Negra Modelo is the messican beer of choice even if it’s the same owner as Bud.
Light beer? Just a bad idea all around.
The Karl Strauss B Brewery in San Diego used to brew several awesome beers. The grasp the had Bud brew and bottle for them is nothing like what they brewed in house.
Yum.
BTW, junior programmer just told me that he has an interview with Google next week. I told him that he would hate it with a passion as he extremely disliked California when he lived there from 2005 to 2009. And he found an 580 ft2 apartment for only $2,000/month only ten miles away from the campus that he says looks like an old military barracks that were subdivided. I wonder how his shaved head and foot long beard will fit in there ?
Shaved head and foot long beard? He’ll fit in fine. When I didn’t fit in at the Seattle job, my wife suggested a yoga dress and tights on casual Fridays.
(It isn’t the dress that would bother me nearly as much as the Spanx to make it work.)
The trick to tolerating The Valley is to never be home on weekends. I’m always amazed at the people who go out there and never venture beyond their corporate campus and chain restaurants. The point of the place is that, within a 50 mile radius, you have access to an amount of leisure activities unequaled just about anywhere in the country; widen to 100 miles and it is probably unequaled in the world.
If I was in your position, I’d be interested to hear what he has to say about the conversation. He should just be aware that their offices in The Dalles are not “a suburban Portland setting”.
This is why I don’t do C or C++ any more.
If I was in your position, I’d be interested to hear what he has to say about the conversation. He should just be aware that their offices in The Dalles are not “a suburban Portland setting”.
Google is in Silicon Valley in California, right ? I’m not sure what you mean about “The Dalles” which apparently are in Oregon ?
He is actually talking about living in an RV in the Google parking lot like that guy. If, he gets the job.
https://www.businessinsider.com/google-employee-lives-in-truck-in-parking-lot-2015-10
Double check the “! pfile” at the end of the compound statement inside the if (…). I’m wondering if that should be “!(*pfile)”.
This is why I don’t do C or C++ any more.
Fortran is worse. We do all three. We need the speed. Back in the good old 80386 days, I watched my software melt an 80387 chip. It was not pretty and the customer freaked out. There was enough left of the 80387 for me to determine that he had put a 16 Mhz 80387 in a 25 Mhz 80386. Of course, this was before active cooling on cpus.
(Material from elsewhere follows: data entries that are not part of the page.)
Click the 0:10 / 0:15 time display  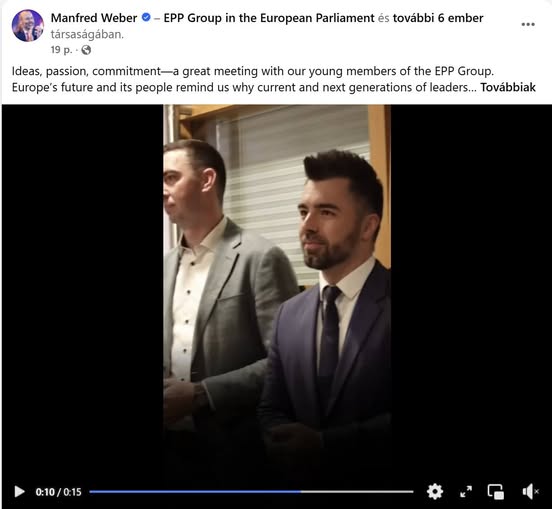coord(58,492)
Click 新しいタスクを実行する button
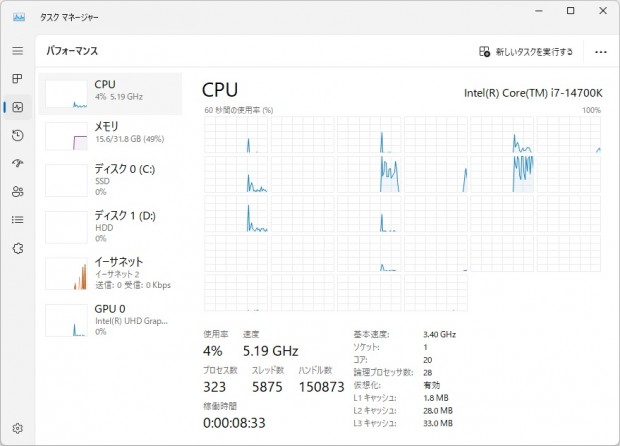 click(x=527, y=51)
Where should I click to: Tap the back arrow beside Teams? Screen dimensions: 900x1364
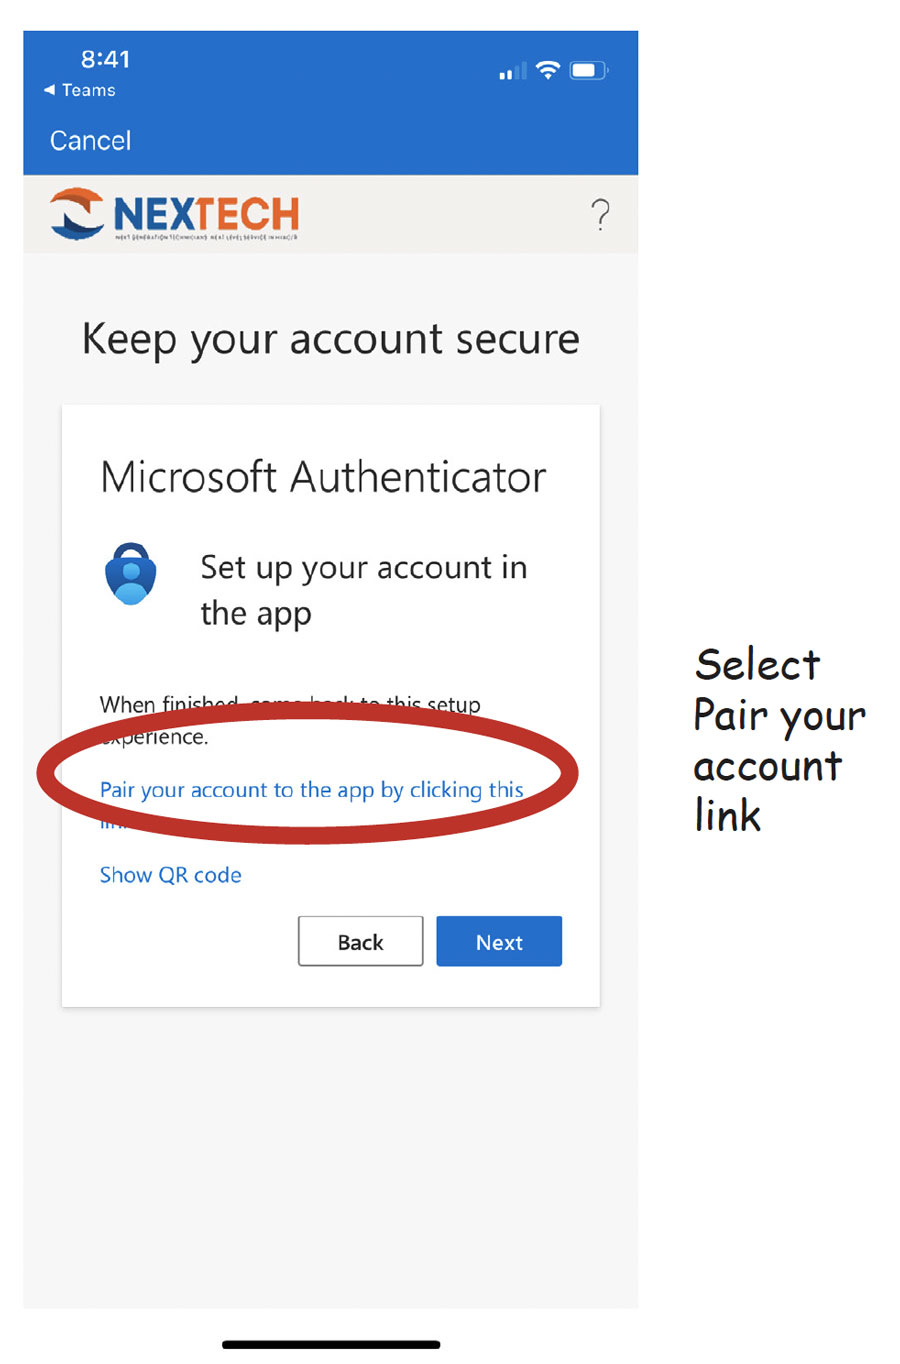[49, 90]
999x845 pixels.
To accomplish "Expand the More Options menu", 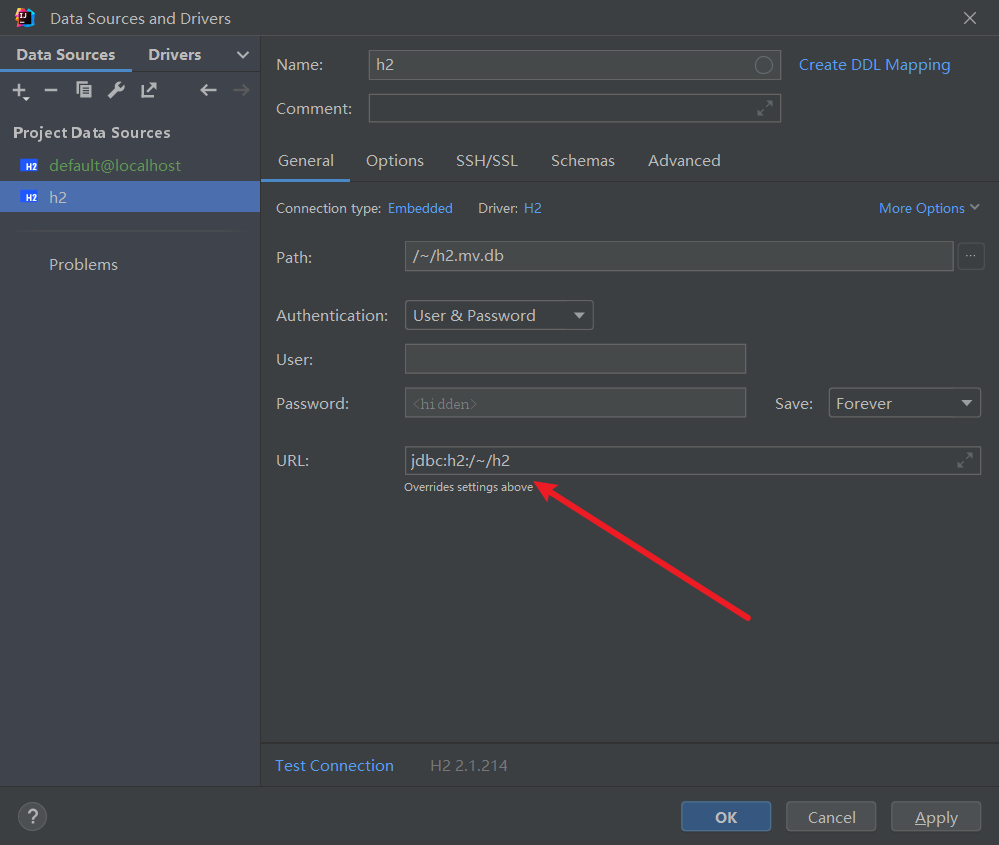I will [x=929, y=208].
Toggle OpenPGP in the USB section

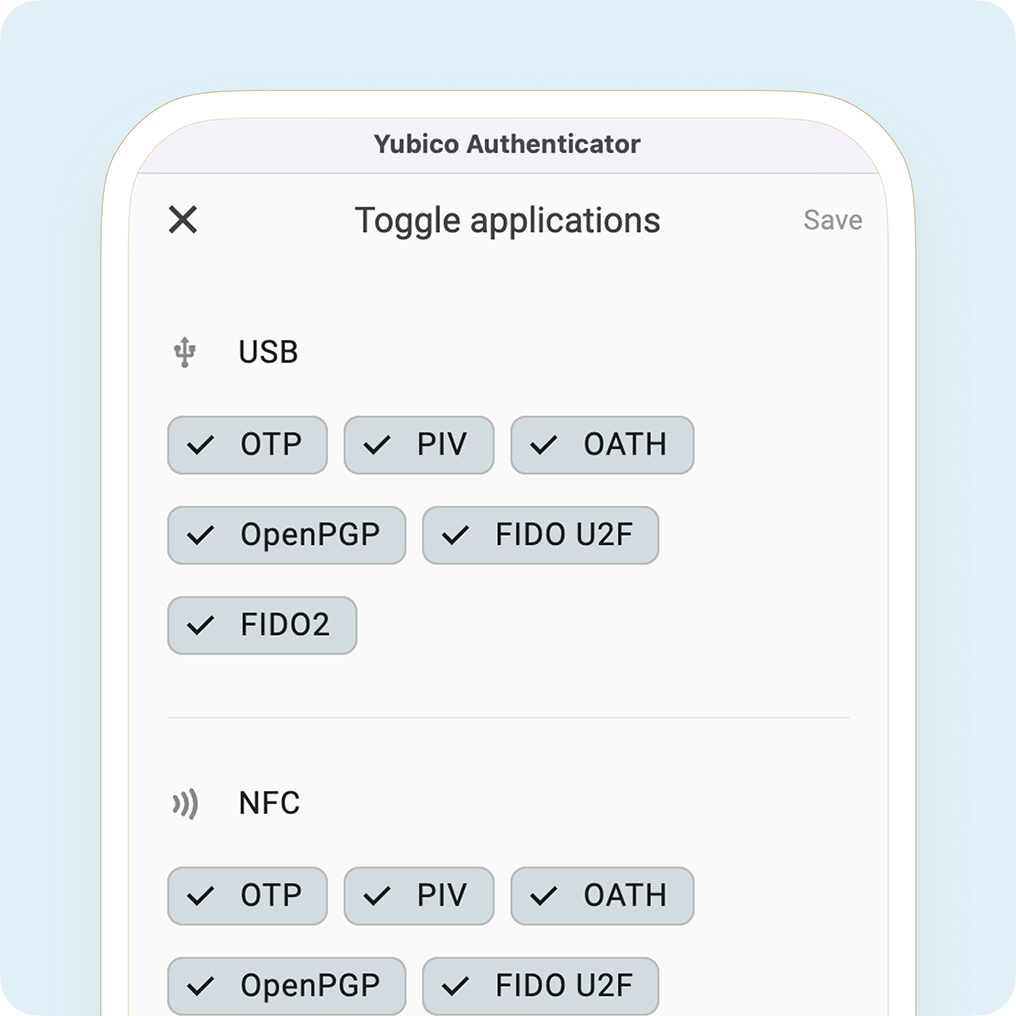point(286,535)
I wrote a few thousand lines of Fortran back in university and haven’t touched it since. Recent programming has been for fun in PHP, a little perl, and I’ve found I like Go. Go probably wouldn’t work for your math-heavy products.
I wrote a few thousand lines of Fortran back in university and haven’t touched it since. Recent programming has been for fun in PHP, a little perl, and I’ve found I like Go. Go probably wouldn’t work for your math-heavy products.
Actually, since Go is compiled directly to machine language, it probably would work. The first version of Go compiled to C language. Go is neat in the fact that it has automatic multithreading built directly into it. All operations spawn a new thread so big thread cpus might run a lot faster.